§ SUPPLIED PASSAGE:
++++++++++++++++++++
Similar research by Pederson and Saitain (2005) were undertaken to examine the effect of regular physical activity on Hypertension; finding that aerobic exercise for at least 4 weeks leads to a significant reduction of blood pressure, reducing by 3.4mmHg decrease in systolic blood pressure and in diastolic blood pressure by 2.58mmHG. Physical activity often induces an decrease in blood pressure that typically lasts 4-10 hours after the ceasing of exercise. 


Exercise improves mental health: 

When daily stress affects the brain, with its many nerve connections, the body feels the impact as well. If your body is healthier and feels better, so does your mind! Exercise and any form of physical activity produce endorphins; the chemical in the brain that acts as a natural painkiller to support your body in eliminating any pain and stress.


Regular exercise boosts serotonin levels to boost mood and wellbeing


Endorphins are one of many neurotransmitters released during physical activity. Regular exercise also releases dopamine, norepinephrine and serotonin. All these chemicals in tandem crucially regulate your mood, thoughts and emotions.

For example, regular exercise can positively impact serotonin levels in your brain. Raising serotonin levels boosts mood and overall sense of wellbeing whilst improving your appetite and sleep cycles. These factors are often negatively affected by mental illnesses including depression and anxiety. 

Research by Sharma, Madaan, and Petty (2006) propose these improvements of your mood are caused by exercise induced increase in blood circulation to the brain and by an influence on the HPA axis; the interaction of glands that play a crucial role in stress response, controlling motivation and mood, reduction of fear in stressful moments and an important part in memory formation as well. 


Exercise boosts energy

Forget energy drinks, if you're looking for that extra boost of energy to smash your daily goals,look no further than daily exercise! The amount of energy you have is a direct result of the number of mitochondria your body produces. Mitochondria are often described as the “powerhouses of the cell”. In other words, they produce energy and cells in muscle tissue are loaded with them. As nutritionist Samantha heller states, “The more you exercise aerobically, the more mitochondria the body makes to produce more energy to meet your needs''.
++++++++++++++++++++
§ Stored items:
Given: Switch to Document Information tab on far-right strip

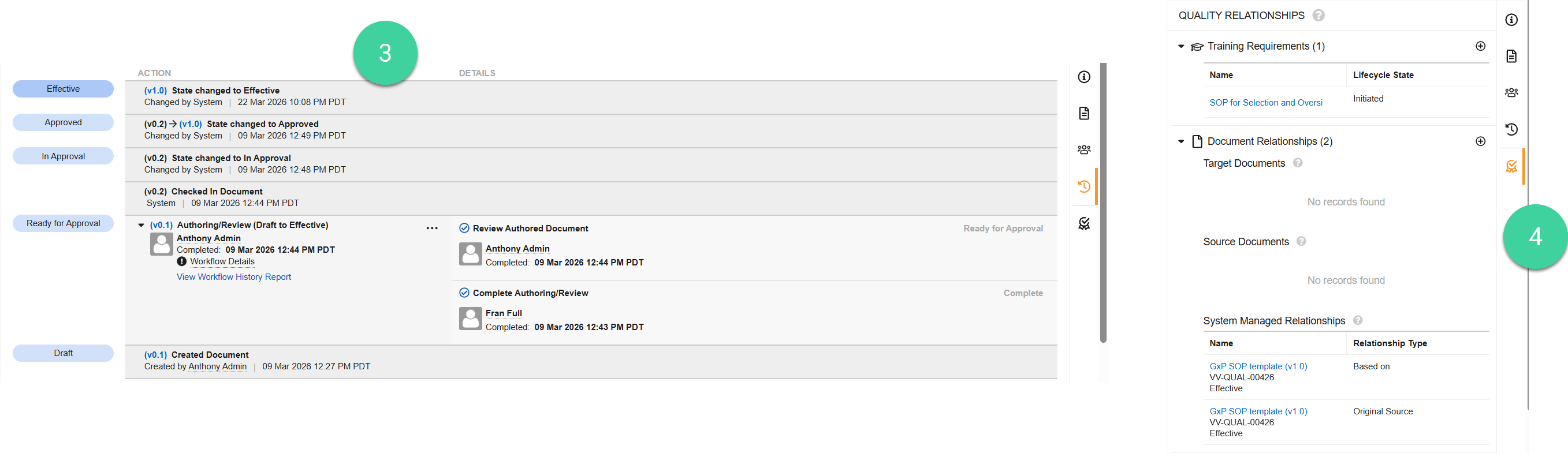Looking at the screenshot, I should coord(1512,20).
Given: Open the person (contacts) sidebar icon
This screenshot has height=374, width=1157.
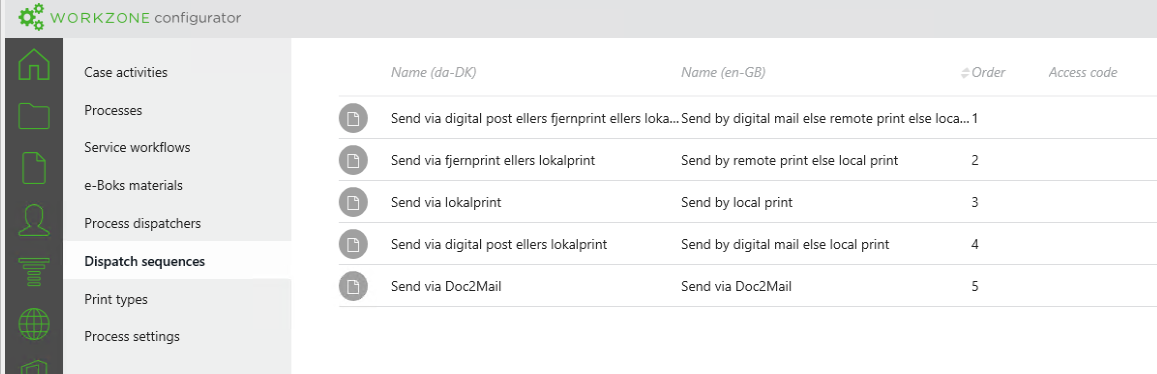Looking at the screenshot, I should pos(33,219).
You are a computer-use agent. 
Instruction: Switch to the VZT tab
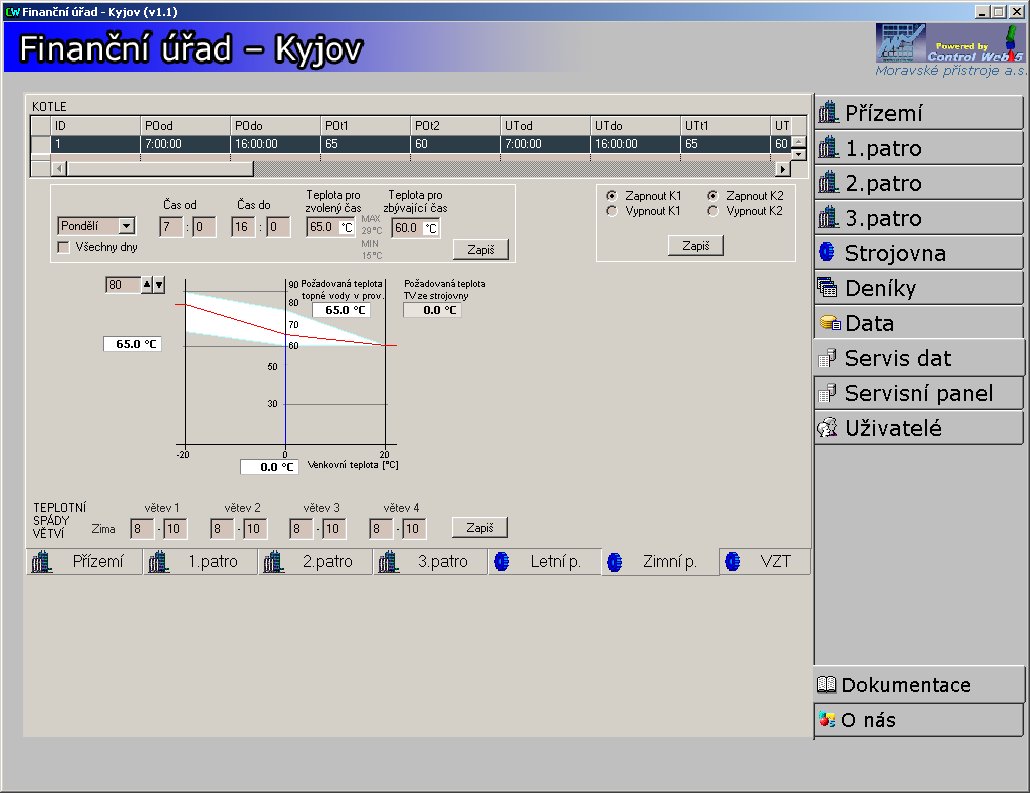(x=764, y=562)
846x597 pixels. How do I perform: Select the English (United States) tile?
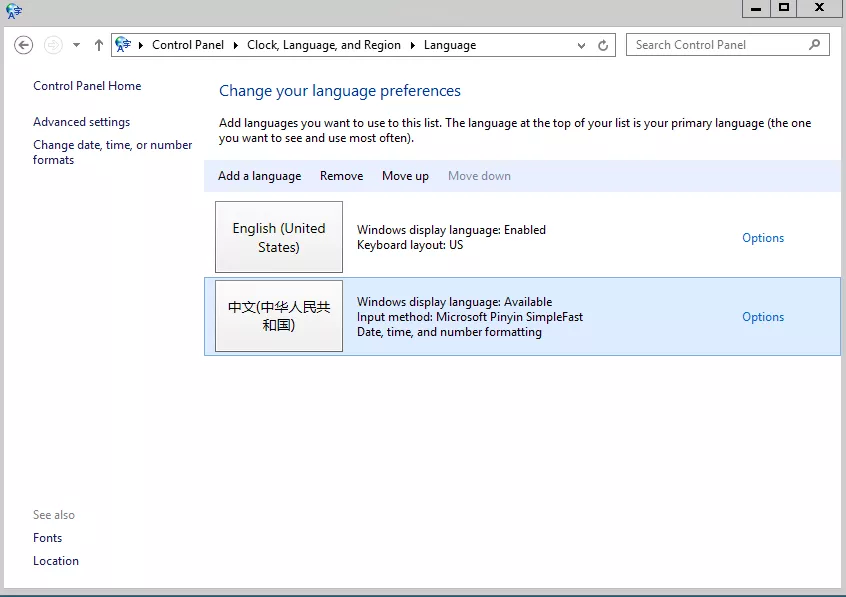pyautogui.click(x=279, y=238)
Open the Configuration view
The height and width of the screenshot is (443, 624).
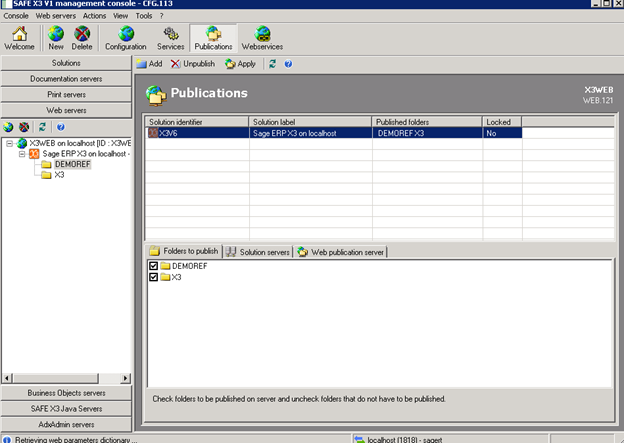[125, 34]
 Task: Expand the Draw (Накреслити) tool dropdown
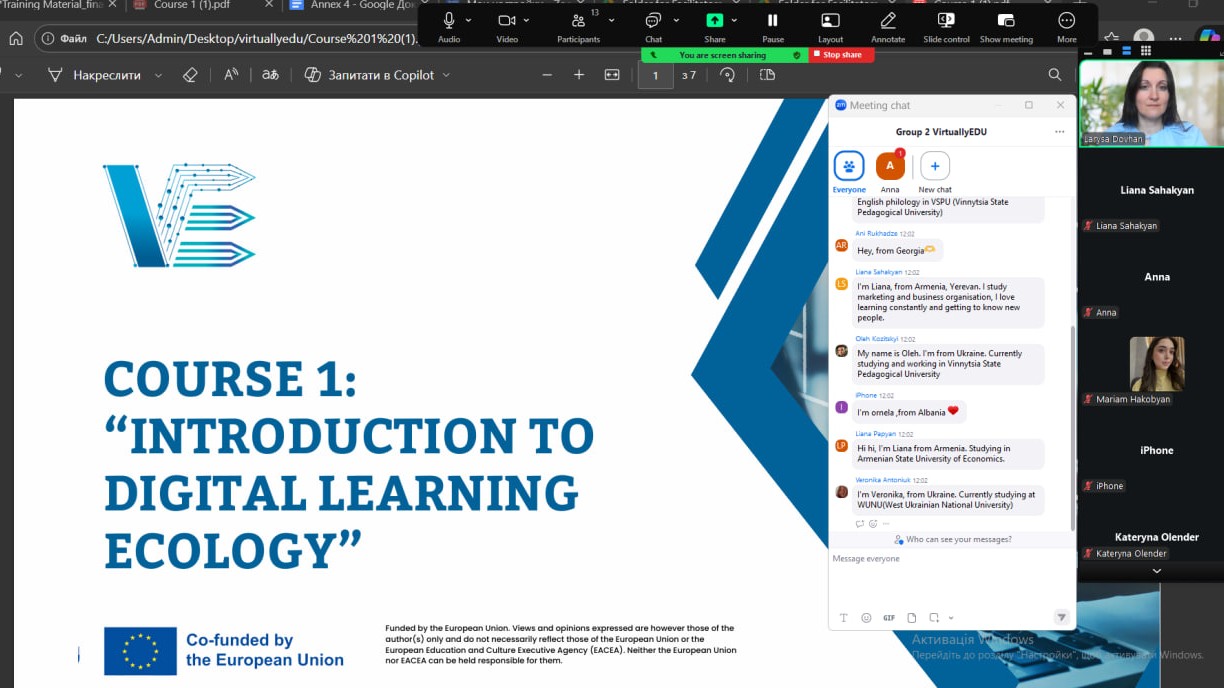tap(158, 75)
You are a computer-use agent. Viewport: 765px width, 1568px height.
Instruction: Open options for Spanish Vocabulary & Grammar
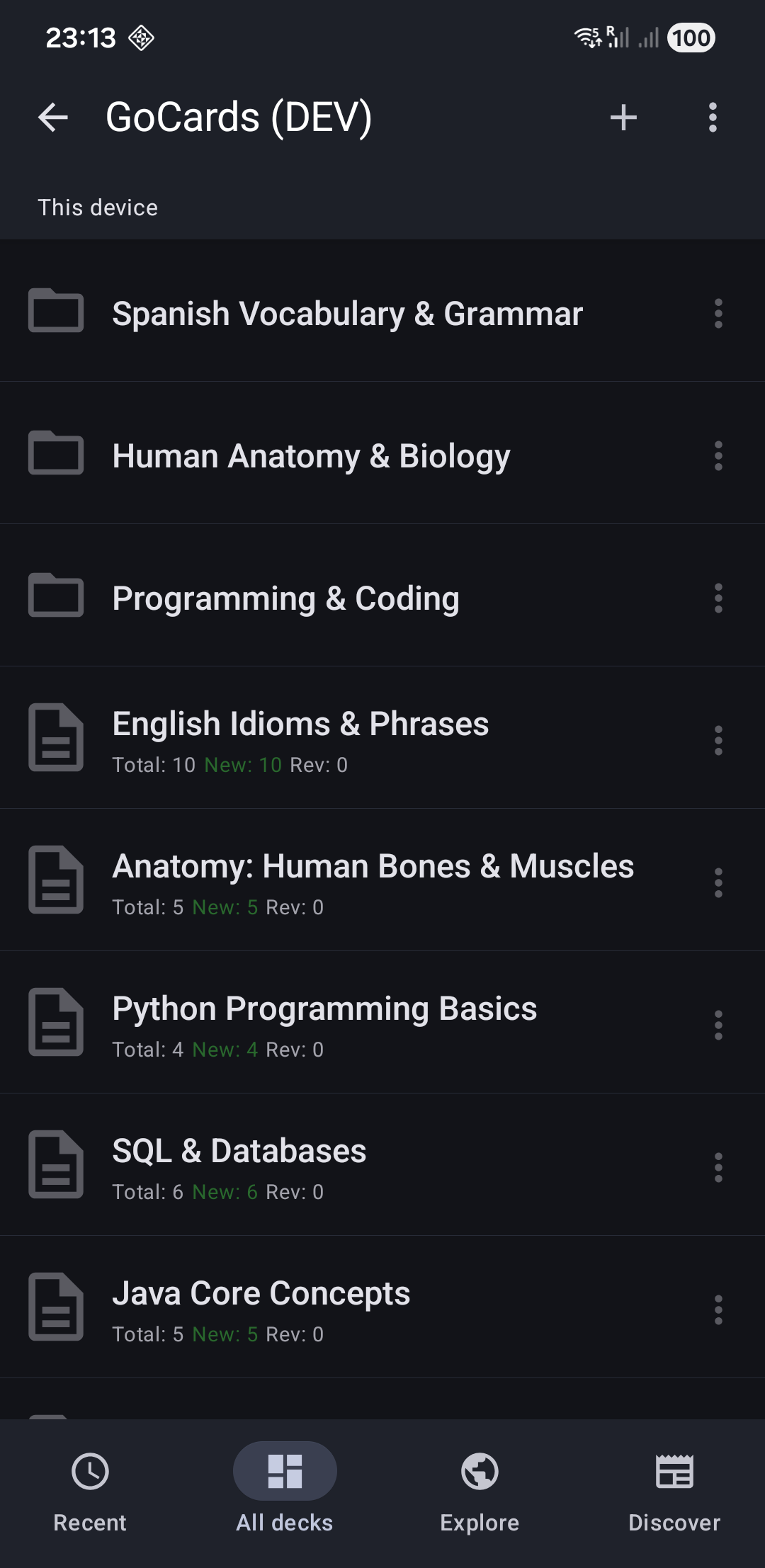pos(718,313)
++++++++++++++++++++
§ REQUIRED WORK:
1: In the exercise and health text, rewrite everything from "When daily stress" down to "pain and stress.", swapping "endorphins" for "feel-good chemicals".
2: Answer these questions using the exercise and health text.
(a) How long does the drop in blood pressure after exercise typically last?
(b) Besides endorphins, which three neurotransmitters does regular exercise release?
(c) What are mitochondria often described as?
3: Go on with the exercise and health text, starting where it stops.

§ PER-TASK ANSWERS:
1:
When daily stress affects the brain, with its many nerve connections, the body feels the impact as well. If your body is healthier and feels better, so does your mind! Exercise and any form of physical activity produce feel-good chemicals; the chemical in the brain that acts as a natural painkiller to support your body in eliminating any pain and stress.

2:
(a) 4-10 hours after the exercise stops.
(b) Dopamine, norepinephrine and serotonin.
(c) The "powerhouses of the cell."

3:
Regular exercise produces energy and cells through mitochondria


Research undertaken by Nicastro (2018) shows that regular aerobic exercise helps mitochondria make energy travel more efficiently throughout the body. Improving the speed and efficiency of the following body processes 

Glycolysis: Enzymes in the mitochondria break down glucose molecules, changing them into compounds called pyruvates. This process produces two molecules of ATP, the body's energy currency.

Krebs Cycle: Pyruvates then move onto Krebs cycle, a series of reactions again catalyzed by enzymes. The end of this cycle results in two more molecules of ATP.

Electron Transport Chain: The other molecules produced in Krebs cycle move to electron transport chain, another series of chemical reactions resulting in whopping 28 molecules of ATP.

The process combined produces 32 ATP molecules for energy with just one cycle of reactions. Most of the process requires oxygen so the more oxygen that gets to muscle cells, the more efficiently the mitochondria can produce energy.


Reference List

Cox. C (2017), Role of Physical Activity for Weight Loss and Management, American Diabetes Association, NCBI

Booth.F, Roberts.C and Laye.M (2014), Lack of Exercise is a Major Cause of Chronic Diseases, US National Library of Medicine, NCBI

Pederson.K and Saltin. B (2006), Evidence for Prescribing Exercise as Therapy in Chronic Disease, Scandanavian Journal of Medicine and Science in Sports.


Sharma. A, Madaan. V and Petty.F(2006), Exercise for Mental Health, The Primary Care Companion to the Journal of Clinical Psychiatry, NCBI

Nicastro.R (2020), Mitochondrial Adaptations to Aerobic Training, International Sports Science Association.